- Work to do: Replace "Background" with "Foreground" in the lines running from the one that holds "The height and" through the end of the lines below, both ends included, and write those lines out again with nothing else changed. Leave the pictures out of your answer.

— BEGIN Supplied records —

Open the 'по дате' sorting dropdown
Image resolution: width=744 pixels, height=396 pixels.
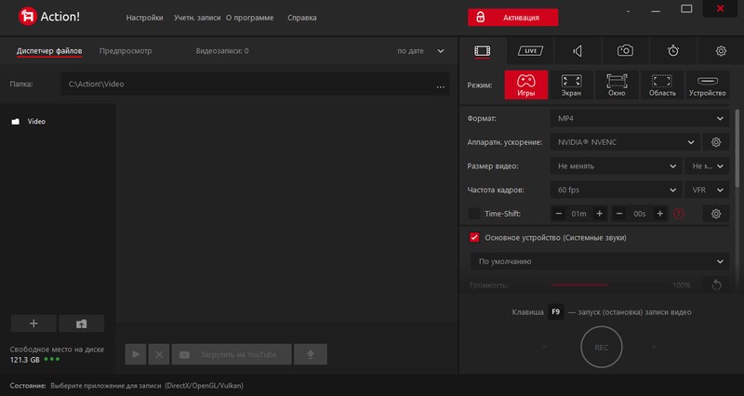(421, 51)
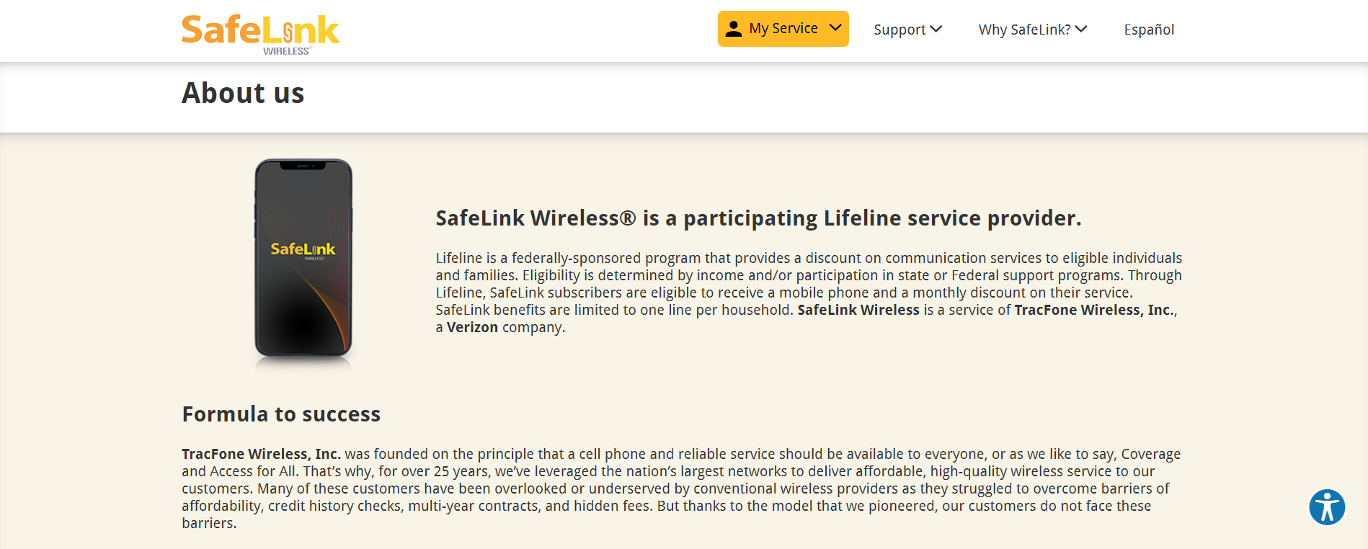1368x549 pixels.
Task: Open the My Service dropdown chevron
Action: tap(836, 29)
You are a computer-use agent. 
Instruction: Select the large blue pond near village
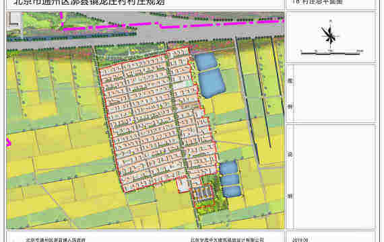(x=212, y=83)
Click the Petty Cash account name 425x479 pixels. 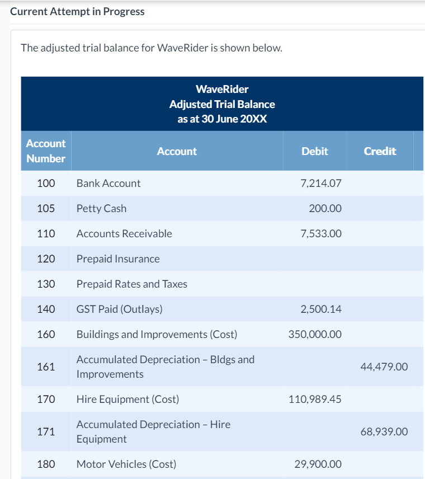[x=101, y=208]
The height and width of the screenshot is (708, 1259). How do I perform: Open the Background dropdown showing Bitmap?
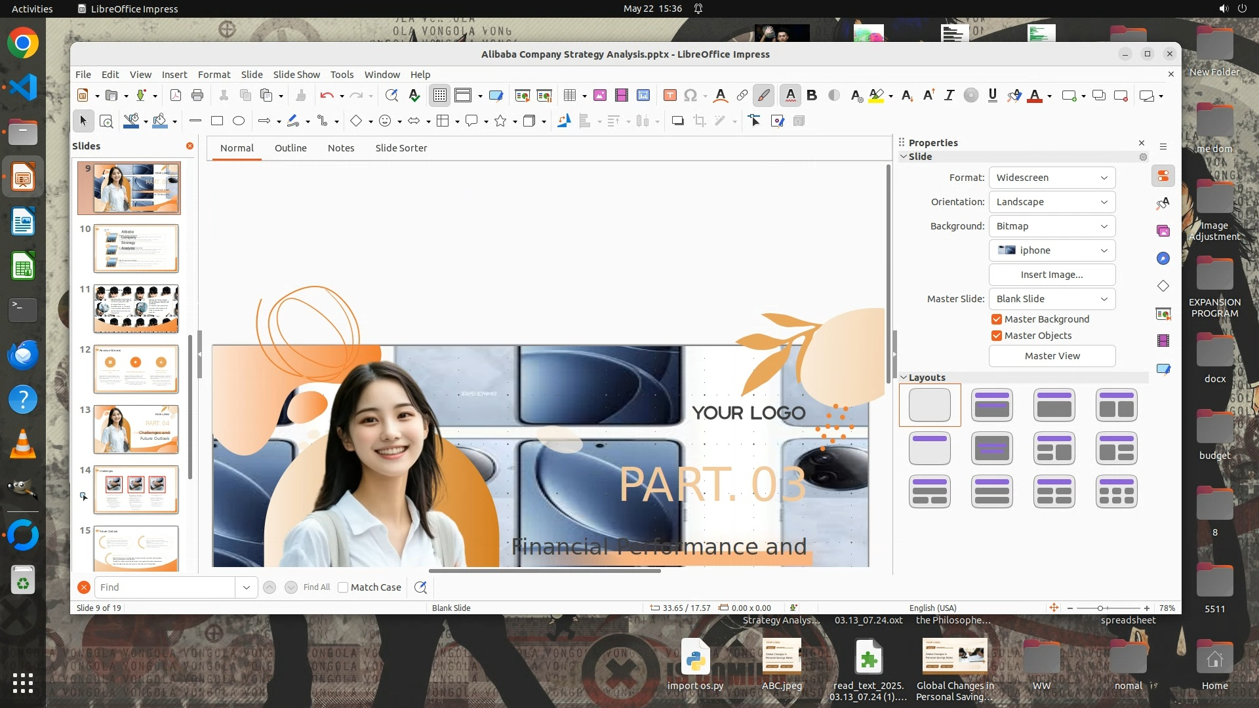[1051, 226]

— END Supplied records —

- Completed task:
The height and width of the screenshot is (708, 1259). How do I perform: Open the Foreground dropdown showing Bitmap?
[1051, 226]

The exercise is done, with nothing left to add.